Odqa is a solar power spinout company from the Department of Engineering Science and the Said Business School. Odqa is working on specialist technology to ensure that solar power can meet our energy demands, be cost effective and become a viable replacement for non-renewable energy sources. We spoke to CEO, Gediz Karaca, to find out more.
“The biggest challenge we (and everyone) face is our race against greenhouse emissions. Every kg of greenhouse emission is contributing to the change of our climate and this has profound consequences on everything we know.” says Gediz Karaca, the CEO of Engineering Science spinout and solar power company Odqa.
“Currently, we are burning fossil fuels for nearly all industrial processes (from cement to plastics production) and replacing fossil fuels with the Sun is a priority for Odqa. This represents roughly one-third of all the energy we use.”

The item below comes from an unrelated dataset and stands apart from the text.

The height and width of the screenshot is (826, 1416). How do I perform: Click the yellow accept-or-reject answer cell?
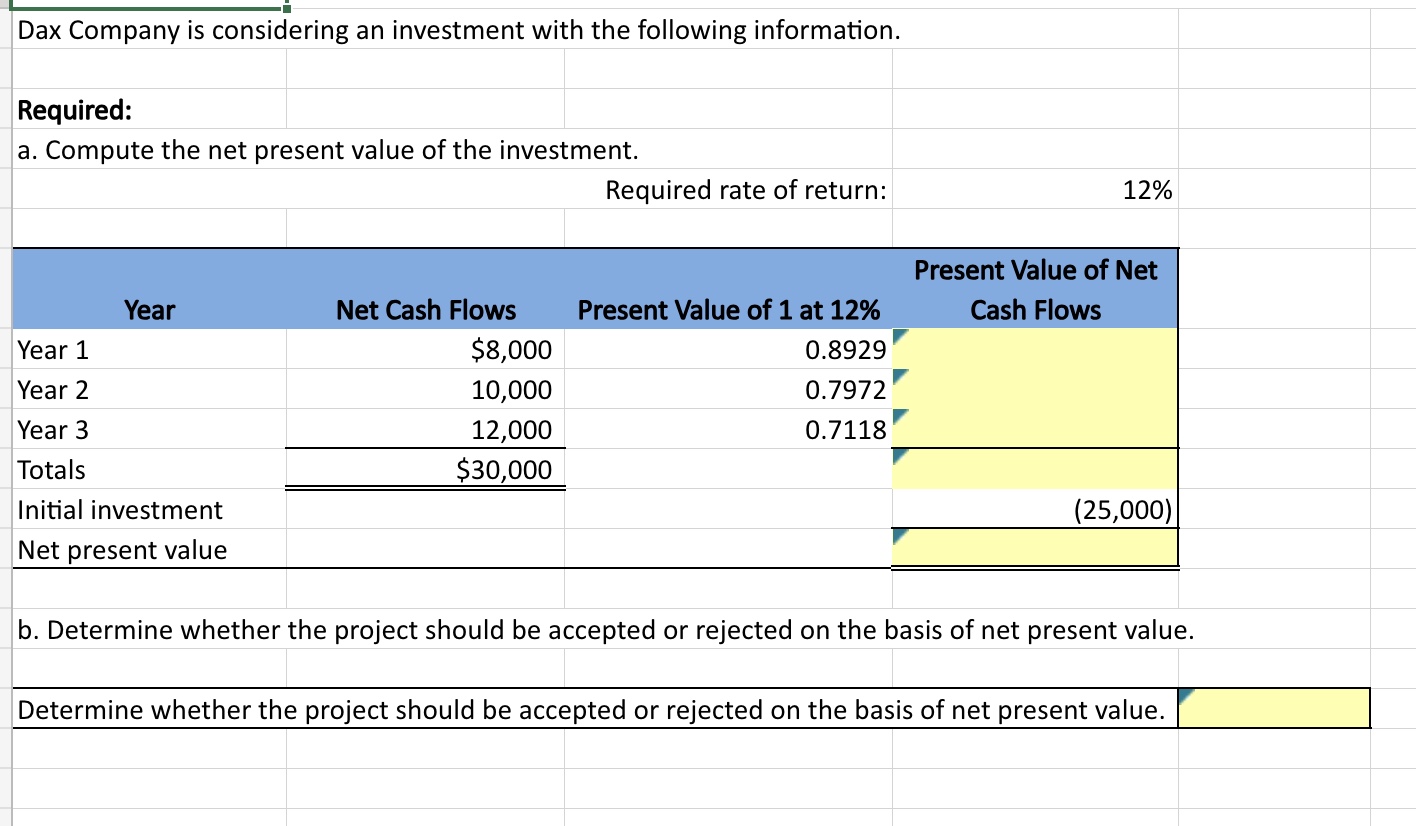click(1273, 710)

“We need mature, technological solutions and Odqa are preparing for this big push as a company. It will be a trillion-dollar per annum push that we will see in our lifetimes.”
Having seen a huge leap in the transition to renewable electricity and steps towards renewable heat transition in the last ten years, Karaca believes the next frontier in renewable electricity transition is the storage of renewable energy.
Odqa is part of the Concentrated Solar Power (CSP) industry, which uses different technological designs to harness more concentrated solar power compared to the traditional solar panels we are more familiar with. CSP plants store solar power as heat and are the most likely candidate to replace the use of non-renewable energy sources in the immediate future. Karaca says, “Current CSP plants are already the cheapest on-demand solar energy source, but they have to be large-scale infrastructure projects to be at the right cost profile. Our novel receiver technology enables third-generation CSP plants, which would be the cheapest and smallest CSP plants in the world.”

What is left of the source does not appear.